## [SUPPLIED MATERIAL]

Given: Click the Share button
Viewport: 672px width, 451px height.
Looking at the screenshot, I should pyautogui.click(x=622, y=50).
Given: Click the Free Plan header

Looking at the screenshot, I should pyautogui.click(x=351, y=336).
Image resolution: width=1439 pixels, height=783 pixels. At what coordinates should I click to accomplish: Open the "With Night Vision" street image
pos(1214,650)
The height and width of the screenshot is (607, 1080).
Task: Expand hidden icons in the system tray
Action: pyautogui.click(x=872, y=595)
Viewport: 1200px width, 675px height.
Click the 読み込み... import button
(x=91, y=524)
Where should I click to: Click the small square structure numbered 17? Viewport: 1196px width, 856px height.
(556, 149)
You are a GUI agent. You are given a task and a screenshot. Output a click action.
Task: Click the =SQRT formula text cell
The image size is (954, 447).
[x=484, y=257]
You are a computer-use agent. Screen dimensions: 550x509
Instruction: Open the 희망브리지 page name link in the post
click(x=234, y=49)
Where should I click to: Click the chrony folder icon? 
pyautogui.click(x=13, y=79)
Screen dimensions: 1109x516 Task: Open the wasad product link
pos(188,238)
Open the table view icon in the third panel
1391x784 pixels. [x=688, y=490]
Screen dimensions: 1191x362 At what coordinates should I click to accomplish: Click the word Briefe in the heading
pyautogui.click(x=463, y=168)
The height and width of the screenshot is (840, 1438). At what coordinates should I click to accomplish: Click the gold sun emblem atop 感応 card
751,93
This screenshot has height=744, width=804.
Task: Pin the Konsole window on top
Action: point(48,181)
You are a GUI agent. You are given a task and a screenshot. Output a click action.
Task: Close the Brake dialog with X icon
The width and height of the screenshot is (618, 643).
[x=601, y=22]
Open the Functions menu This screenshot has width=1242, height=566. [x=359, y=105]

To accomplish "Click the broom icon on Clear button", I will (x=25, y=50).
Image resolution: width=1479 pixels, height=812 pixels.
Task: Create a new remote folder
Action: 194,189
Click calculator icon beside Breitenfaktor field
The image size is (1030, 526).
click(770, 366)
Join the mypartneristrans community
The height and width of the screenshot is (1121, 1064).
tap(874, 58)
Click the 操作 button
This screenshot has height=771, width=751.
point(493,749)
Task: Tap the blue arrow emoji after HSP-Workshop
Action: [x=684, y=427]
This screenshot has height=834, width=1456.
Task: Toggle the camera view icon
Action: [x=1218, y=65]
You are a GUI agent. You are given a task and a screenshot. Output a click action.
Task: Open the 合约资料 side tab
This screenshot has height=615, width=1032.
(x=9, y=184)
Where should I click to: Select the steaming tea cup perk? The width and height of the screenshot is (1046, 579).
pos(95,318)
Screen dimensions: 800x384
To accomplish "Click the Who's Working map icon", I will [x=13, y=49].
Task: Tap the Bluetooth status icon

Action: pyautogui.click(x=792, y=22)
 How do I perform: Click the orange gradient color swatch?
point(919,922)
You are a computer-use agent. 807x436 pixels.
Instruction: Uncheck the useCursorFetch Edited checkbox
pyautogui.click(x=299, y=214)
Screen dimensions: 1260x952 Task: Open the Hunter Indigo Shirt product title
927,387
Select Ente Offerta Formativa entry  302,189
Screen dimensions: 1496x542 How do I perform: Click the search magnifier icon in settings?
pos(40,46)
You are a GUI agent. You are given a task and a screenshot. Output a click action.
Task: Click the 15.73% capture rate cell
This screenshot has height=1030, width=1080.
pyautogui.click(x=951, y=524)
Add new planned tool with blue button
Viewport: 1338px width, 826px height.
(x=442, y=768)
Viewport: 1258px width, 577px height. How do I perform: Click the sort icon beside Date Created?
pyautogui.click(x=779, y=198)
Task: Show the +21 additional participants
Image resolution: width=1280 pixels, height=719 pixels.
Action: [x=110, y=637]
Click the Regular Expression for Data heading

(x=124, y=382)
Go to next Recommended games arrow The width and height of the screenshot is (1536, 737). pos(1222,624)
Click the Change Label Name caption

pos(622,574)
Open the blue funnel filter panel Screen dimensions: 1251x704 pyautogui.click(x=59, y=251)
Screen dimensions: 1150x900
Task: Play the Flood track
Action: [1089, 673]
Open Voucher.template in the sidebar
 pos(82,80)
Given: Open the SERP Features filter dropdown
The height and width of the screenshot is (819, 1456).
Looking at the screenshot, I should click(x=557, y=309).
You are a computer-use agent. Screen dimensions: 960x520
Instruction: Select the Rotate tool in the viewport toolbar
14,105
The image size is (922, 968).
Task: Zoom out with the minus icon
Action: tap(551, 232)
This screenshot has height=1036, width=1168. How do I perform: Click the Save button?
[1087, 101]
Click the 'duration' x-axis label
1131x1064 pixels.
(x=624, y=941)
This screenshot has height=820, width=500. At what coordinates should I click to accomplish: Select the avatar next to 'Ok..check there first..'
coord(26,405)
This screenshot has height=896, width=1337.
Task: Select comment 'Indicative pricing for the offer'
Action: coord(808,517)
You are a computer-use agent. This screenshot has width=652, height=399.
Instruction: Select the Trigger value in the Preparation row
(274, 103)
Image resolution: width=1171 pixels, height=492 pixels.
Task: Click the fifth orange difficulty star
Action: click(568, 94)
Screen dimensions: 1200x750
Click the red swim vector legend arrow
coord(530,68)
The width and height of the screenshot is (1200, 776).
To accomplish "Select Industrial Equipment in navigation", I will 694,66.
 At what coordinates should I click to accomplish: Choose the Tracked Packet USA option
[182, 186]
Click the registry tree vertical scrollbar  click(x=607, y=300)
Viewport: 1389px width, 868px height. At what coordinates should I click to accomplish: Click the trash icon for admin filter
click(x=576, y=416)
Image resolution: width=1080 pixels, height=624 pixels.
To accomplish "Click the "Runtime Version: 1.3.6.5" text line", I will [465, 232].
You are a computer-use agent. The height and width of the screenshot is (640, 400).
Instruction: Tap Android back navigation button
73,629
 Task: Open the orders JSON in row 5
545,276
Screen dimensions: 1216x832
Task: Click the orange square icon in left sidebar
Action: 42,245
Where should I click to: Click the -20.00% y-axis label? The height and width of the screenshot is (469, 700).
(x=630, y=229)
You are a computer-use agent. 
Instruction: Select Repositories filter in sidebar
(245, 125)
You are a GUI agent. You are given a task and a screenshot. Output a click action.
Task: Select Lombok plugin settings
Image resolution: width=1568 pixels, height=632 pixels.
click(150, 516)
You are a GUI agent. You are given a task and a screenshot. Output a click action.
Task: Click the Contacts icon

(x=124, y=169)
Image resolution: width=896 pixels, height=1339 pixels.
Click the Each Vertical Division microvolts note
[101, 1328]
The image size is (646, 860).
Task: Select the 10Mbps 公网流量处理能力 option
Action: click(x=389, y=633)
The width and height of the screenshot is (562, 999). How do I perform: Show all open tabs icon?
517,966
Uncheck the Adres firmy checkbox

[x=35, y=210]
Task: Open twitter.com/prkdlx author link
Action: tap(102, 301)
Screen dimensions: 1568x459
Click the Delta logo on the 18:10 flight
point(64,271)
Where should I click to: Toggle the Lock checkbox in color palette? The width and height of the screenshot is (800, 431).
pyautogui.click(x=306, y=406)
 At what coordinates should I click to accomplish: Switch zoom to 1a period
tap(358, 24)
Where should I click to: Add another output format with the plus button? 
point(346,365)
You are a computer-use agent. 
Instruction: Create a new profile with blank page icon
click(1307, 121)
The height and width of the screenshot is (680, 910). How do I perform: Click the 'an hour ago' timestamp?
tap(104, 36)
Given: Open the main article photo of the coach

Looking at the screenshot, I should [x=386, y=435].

## [ACTIVITY]
Reproduce every record word for word.

## [RESPONSE AREA]
Given: Click the Share button
Viewport: 672px width, 451px height.
Looking at the screenshot, I should pyautogui.click(x=622, y=50).
Given: Click the Free Plan header

Looking at the screenshot, I should pyautogui.click(x=351, y=336).
Image resolution: width=1439 pixels, height=783 pixels. At what coordinates should I click to accomplish: Open the "With Night Vision" street image
pos(1214,650)
The height and width of the screenshot is (607, 1080).
Task: Expand hidden icons in the system tray
Action: pyautogui.click(x=872, y=595)
Viewport: 1200px width, 675px height.
Click the 読み込み... import button
(x=91, y=524)
Where should I click to: Click the small square structure numbered 17? Viewport: 1196px width, 856px height.
(556, 149)
You are a GUI agent. You are given a task and a screenshot. Output a click action.
Task: Click the =SQRT formula text cell
The image size is (954, 447).
[x=484, y=257]
You are a computer-use agent. Screen dimensions: 550x509
Instruction: Open the 희망브리지 page name link in the post
click(x=234, y=49)
Where should I click to: Click the chrony folder icon? 
pyautogui.click(x=13, y=79)
Screen dimensions: 1109x516 Task: Open the wasad product link
pos(188,238)
Open the table view icon in the third panel
1391x784 pixels. [x=688, y=490]
Screen dimensions: 1191x362 At what coordinates should I click to accomplish: Click the word Briefe in the heading
pyautogui.click(x=463, y=168)
The height and width of the screenshot is (840, 1438). At what coordinates should I click to accomplish: Click the gold sun emblem atop 感応 card
751,93
This screenshot has height=744, width=804.
Task: Pin the Konsole window on top
Action: point(48,181)
You are a GUI agent. You are given a task and a screenshot. Output a click action.
Task: Close the Brake dialog with X icon
The width and height of the screenshot is (618, 643).
[x=601, y=22]
Open the Functions menu This screenshot has width=1242, height=566. [x=359, y=105]

To accomplish "Click the broom icon on Clear button", I will (x=25, y=50).
Image resolution: width=1479 pixels, height=812 pixels.
Task: Create a new remote folder
Action: 194,189
Click calculator icon beside Breitenfaktor field
The image size is (1030, 526).
click(770, 366)
Join the mypartneristrans community
The height and width of the screenshot is (1121, 1064).
tap(874, 58)
Click the 操作 button
This screenshot has height=771, width=751.
point(493,749)
Task: Tap the blue arrow emoji after HSP-Workshop
Action: [x=684, y=427]
This screenshot has height=834, width=1456.
Task: Toggle the camera view icon
Action: [x=1218, y=65]
You are a GUI agent. You are given a task and a screenshot. Output a click action.
Task: Open the 合约资料 side tab
This screenshot has height=615, width=1032.
(x=9, y=184)
Where should I click to: Select the steaming tea cup perk? The width and height of the screenshot is (1046, 579).
pos(95,318)
Screen dimensions: 800x384
To accomplish "Click the Who's Working map icon", I will [x=13, y=49].
Task: Tap the Bluetooth status icon

Action: pyautogui.click(x=792, y=22)
 How do I perform: Click the orange gradient color swatch?
point(919,922)
You are a computer-use agent. 807x436 pixels.
Instruction: Uncheck the useCursorFetch Edited checkbox
pyautogui.click(x=299, y=214)
Screen dimensions: 1260x952 Task: Open the Hunter Indigo Shirt product title
927,387
Select Ente Offerta Formativa entry  302,189
Screen dimensions: 1496x542 How do I perform: Click the search magnifier icon in settings?
pos(40,46)
You are a GUI agent. You are given a task and a screenshot. Output a click action.
Task: Click the 15.73% capture rate cell
This screenshot has height=1030, width=1080.
pyautogui.click(x=951, y=524)
Add new planned tool with blue button
Viewport: 1338px width, 826px height.
(x=442, y=768)
Viewport: 1258px width, 577px height. How do I perform: Click the sort icon beside Date Created?
pyautogui.click(x=779, y=198)
Task: Show the +21 additional participants
Image resolution: width=1280 pixels, height=719 pixels.
Action: [x=110, y=637]
Click the Regular Expression for Data heading

(x=124, y=382)
Go to next Recommended games arrow The width and height of the screenshot is (1536, 737). pos(1222,624)
Click the Change Label Name caption

pos(622,574)
Open the blue funnel filter panel Screen dimensions: 1251x704 pyautogui.click(x=59, y=251)
Screen dimensions: 1150x900
Task: Play the Flood track
Action: [1089, 673]
Open Voucher.template in the sidebar
 pos(82,80)
Given: Open the SERP Features filter dropdown
The height and width of the screenshot is (819, 1456).
Looking at the screenshot, I should click(x=557, y=309).
You are a computer-use agent. Screen dimensions: 960x520
Instruction: Select the Rotate tool in the viewport toolbar
14,105
The image size is (922, 968).
Task: Zoom out with the minus icon
Action: tap(551, 232)
This screenshot has height=1036, width=1168. How do I perform: Click the Save button?
[1087, 101]
Click the 'duration' x-axis label
1131x1064 pixels.
(x=624, y=941)
This screenshot has height=820, width=500. At what coordinates should I click to accomplish: Select the avatar next to 'Ok..check there first..'
coord(26,405)
This screenshot has height=896, width=1337.
Task: Select comment 'Indicative pricing for the offer'
Action: coord(808,517)
You are a computer-use agent. This screenshot has width=652, height=399.
Instruction: Select the Trigger value in the Preparation row
(274, 103)
Image resolution: width=1171 pixels, height=492 pixels.
Task: Click the fifth orange difficulty star
Action: click(568, 94)
Screen dimensions: 1200x750
Click the red swim vector legend arrow
coord(530,68)
The width and height of the screenshot is (1200, 776).
To accomplish "Select Industrial Equipment in navigation", I will 694,66.
 At what coordinates should I click to accomplish: Choose the Tracked Packet USA option
[182, 186]
Click the registry tree vertical scrollbar  click(x=607, y=300)
Viewport: 1389px width, 868px height. At what coordinates should I click to accomplish: Click the trash icon for admin filter
click(x=576, y=416)
Image resolution: width=1080 pixels, height=624 pixels.
To accomplish "Click the "Runtime Version: 1.3.6.5" text line", I will [465, 232].
You are a computer-use agent. The height and width of the screenshot is (640, 400).
Instruction: Tap Android back navigation button
73,629
 Task: Open the orders JSON in row 5
545,276
Screen dimensions: 1216x832
Task: Click the orange square icon in left sidebar
Action: 42,245
Where should I click to: Click the -20.00% y-axis label? The height and width of the screenshot is (469, 700).
(x=630, y=229)
You are a computer-use agent. 
Instruction: Select Repositories filter in sidebar
(245, 125)
You are a GUI agent. You are given a task and a screenshot. Output a click action.
Task: Select Lombok plugin settings
Image resolution: width=1568 pixels, height=632 pixels.
click(150, 516)
You are a GUI agent. You are given a task and a screenshot. Output a click action.
Task: Click the Contacts icon

(x=124, y=169)
Image resolution: width=896 pixels, height=1339 pixels.
Click the Each Vertical Division microvolts note
[101, 1328]
The image size is (646, 860).
Task: Select the 10Mbps 公网流量处理能力 option
Action: click(x=389, y=633)
The width and height of the screenshot is (562, 999). How do I perform: Show all open tabs icon?
517,966
Uncheck the Adres firmy checkbox

[x=35, y=210]
Task: Open twitter.com/prkdlx author link
Action: tap(102, 301)
Screen dimensions: 1568x459
Click the Delta logo on the 18:10 flight
point(64,271)
Where should I click to: Toggle the Lock checkbox in color palette? The width and height of the screenshot is (800, 431).
pyautogui.click(x=306, y=406)
 At what coordinates should I click to accomplish: Switch zoom to 1a period
tap(358, 24)
Where should I click to: Add another output format with the plus button? 
point(346,365)
You are a computer-use agent. 
Instruction: Create a new profile with blank page icon
click(1307, 121)
The height and width of the screenshot is (680, 910). How do I perform: Click the 'an hour ago' timestamp?
tap(104, 36)
Given: Open the main article photo of the coach

Looking at the screenshot, I should [x=386, y=435].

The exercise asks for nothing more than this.